Saved data entries:
□ □ □ □ □ □ □

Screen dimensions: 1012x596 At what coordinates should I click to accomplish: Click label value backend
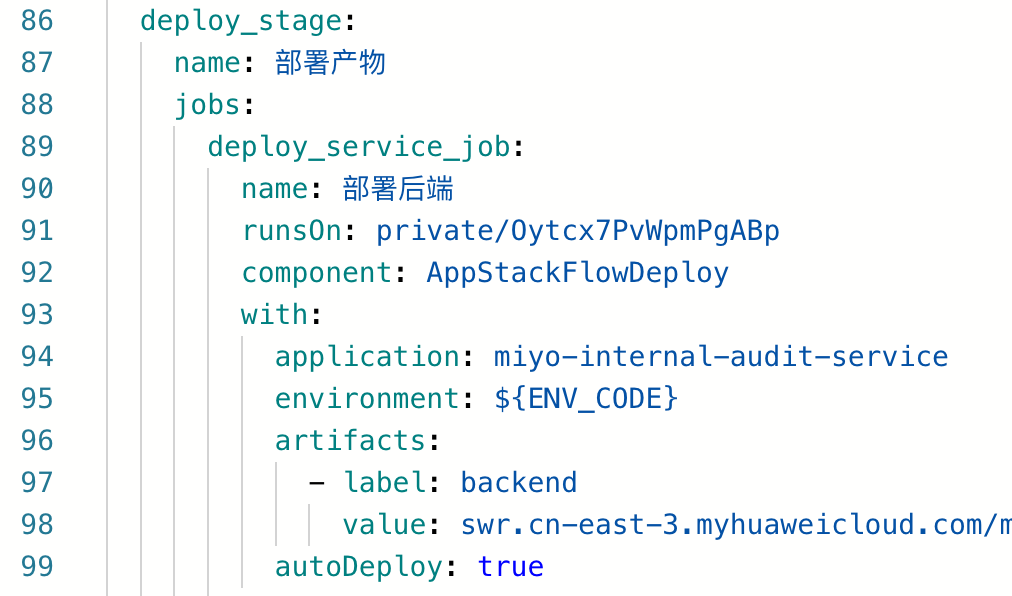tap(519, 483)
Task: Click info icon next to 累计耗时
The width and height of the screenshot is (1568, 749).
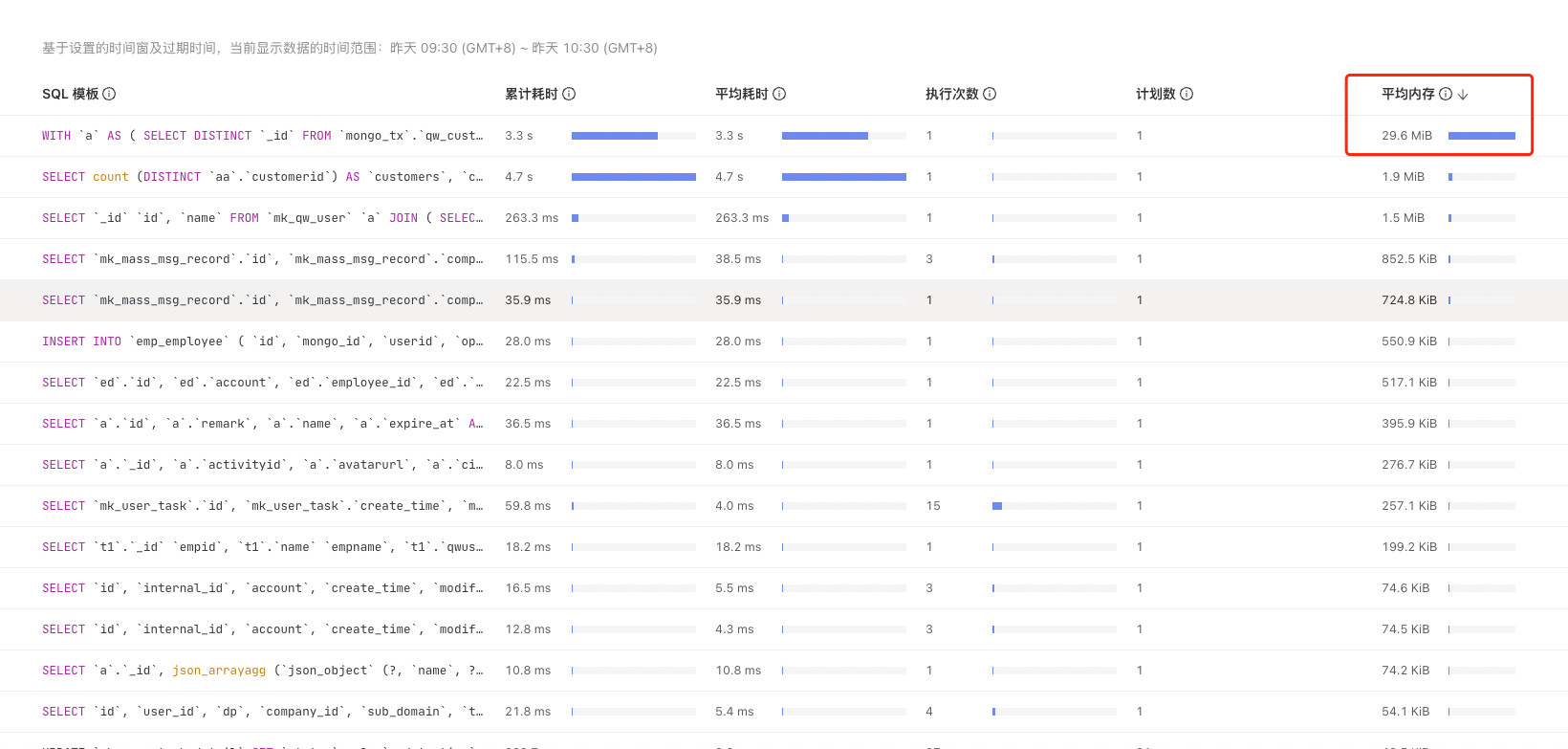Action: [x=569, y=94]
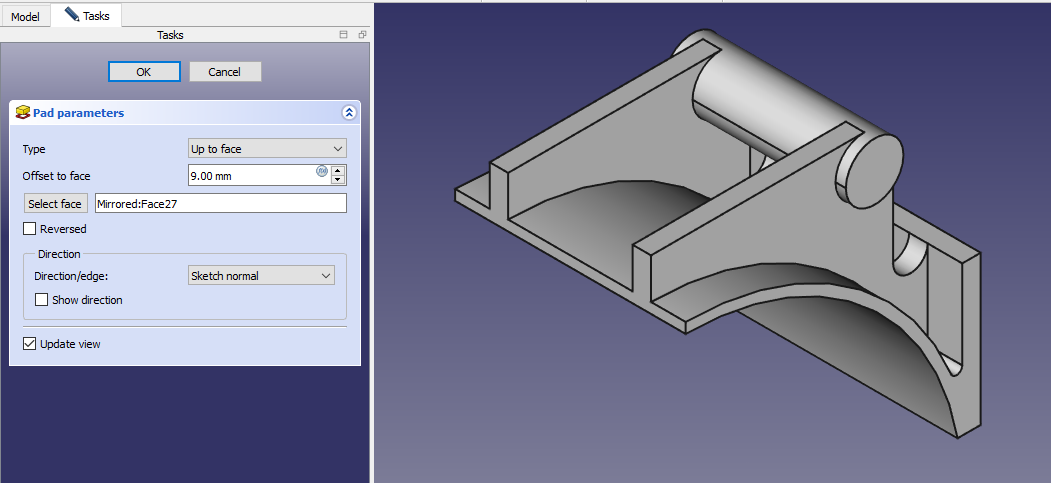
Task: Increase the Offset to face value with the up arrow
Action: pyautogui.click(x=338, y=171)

□ □ □ □ □ □ □

> Problem:
Copy each entry exactly as written. Images should not appear in the copy.

> Task output:
Screen dimensions: 1012x596 At what coordinates should I click to accomplish: Click label value backend
tap(519, 483)
Task: Click info icon next to 累计耗时
The width and height of the screenshot is (1568, 749).
Action: [x=569, y=94]
Task: Increase the Offset to face value with the up arrow
Action: pyautogui.click(x=338, y=171)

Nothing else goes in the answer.